Work request 1
According to the viewpoint piece on the renovated Leo's dining hall, what is the upper-level collection of restaurant stations called?
Work request 2
Resume the viewpoint piece on the environmental flaws of the renovated Leo's dining hall, picking up right after its last sentence.

[Opening Document excerpt section]

Georgetown University’s Newspaper of Record since 1920

The Hoya

Georgetown University’s Newspaper of Record since 1920

The Hoya

Georgetown University’s Newspaper of Record since 1920

The Hoya

VIEWPOINT: The Environmental Flaws of New Leo’s

As The Hoya’s editorial board noted last week, this summer brought major renovations to O’Donovan Hall. The establishment is now divided between the lower-level Fresh Food Company, which offers unlimited portions,  and the upper-level LEO MKT, a collection of restaurant stations. As students bond over the questionable quality of campus food, we must consider the immensely harmful environmental effects of the recent changes and the simple steps that could be taken to remedy them

One of the most notable failures at the redesigned Leo’s is the apparent absence of any clearly marked recycling bins. While freshmen may have trouble identifying crimes against the planet committed by new Leo’s, returning students will notice the unsustainable changes. Next time you find yourself waiting in an endless line at 5Spice, the “Asian-inspired” concept on the upper level, pass the time by looking for the nearest recycling bin. You will be occupied throughout your entire wait because there are no recycling bins upstairs, save for a few lonely bright blue bins with their identifying labels hidden. Inside them, you will find a mix of plastic and food dumped by students who were too lazy to search around. Once you actually get your food, you will find that celebrated symbol that your bowl is, in fact, recyclable. But where can you recycle it?

[Closing Document excerpt section]
[Opening Input data section]

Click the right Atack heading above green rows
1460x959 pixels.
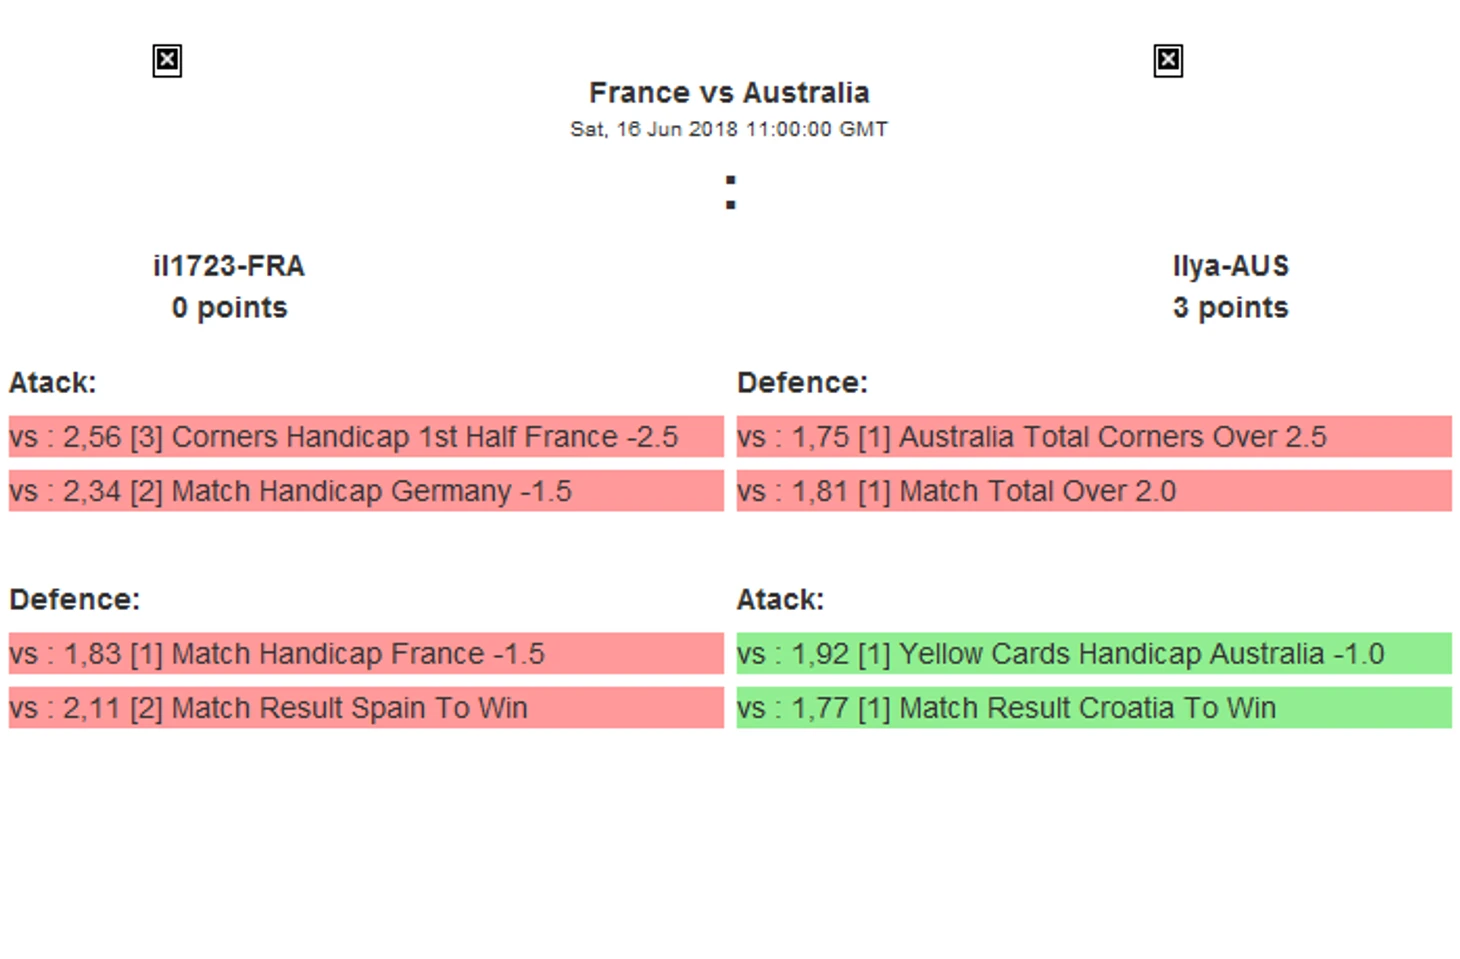point(780,600)
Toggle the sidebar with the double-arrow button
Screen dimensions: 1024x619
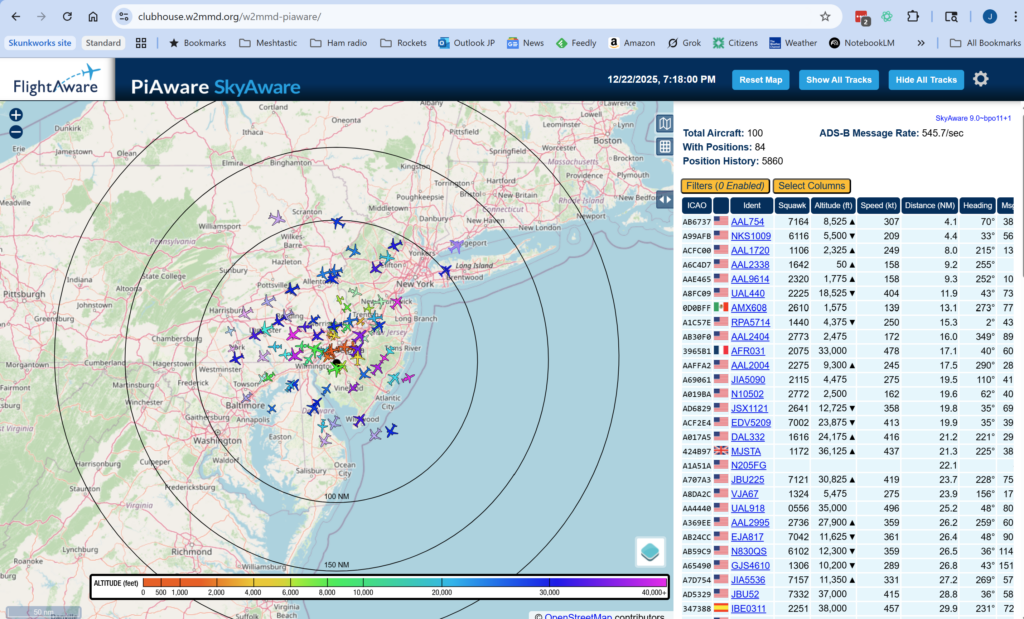[x=664, y=199]
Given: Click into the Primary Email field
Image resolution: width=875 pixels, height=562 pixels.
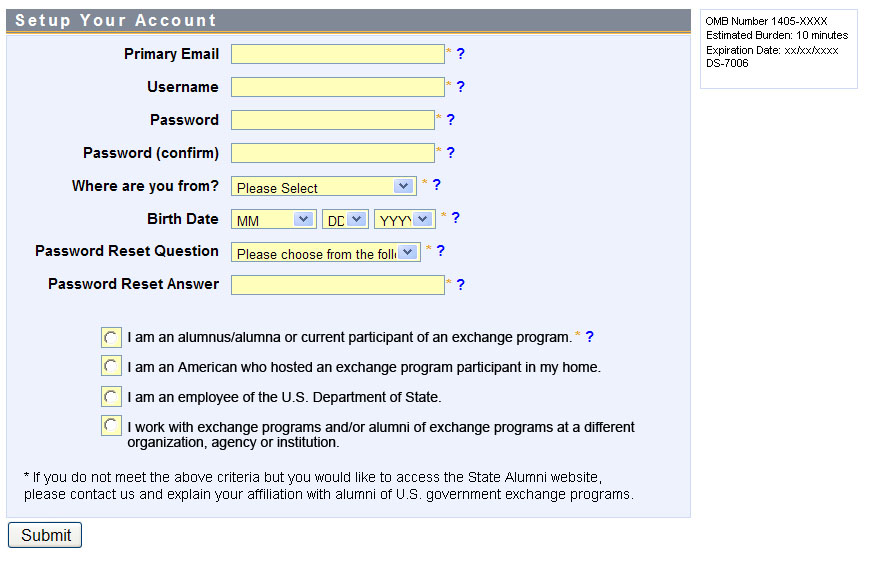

[Closing Input data section]

Your response 1
LEO MKT

Your response 2
Even if clearly marked recycling stations were present upstairs, there is simply too much plastic to begin with — significantly more than at old Leo’s, where disposable dishes were rarely used. Now, if you order a side of fruit at Bodega, the concept intended to provide on-the-go options, you will receive a small plastic container in addition to your boxed meal. If you eat there three times a week and always order a side of fruit, you would be throwing out 45 plastic containers in the trash each semester. Plastic does not break down naturally, but if properly recycled it can be reworked into something new. Otherwise, it will sit in a landfill and release toxins into our water, soil and air.

Signs hanging in upstairs Leo’s tout that “All LEO MKT food packing and cutlery is made from recycled (and recyclable) material.” Fantastic, until you remember that all cutlery and plates used last year were reusable, creating no waste at all. While recycled material is great, reusable plates and silverware would be better.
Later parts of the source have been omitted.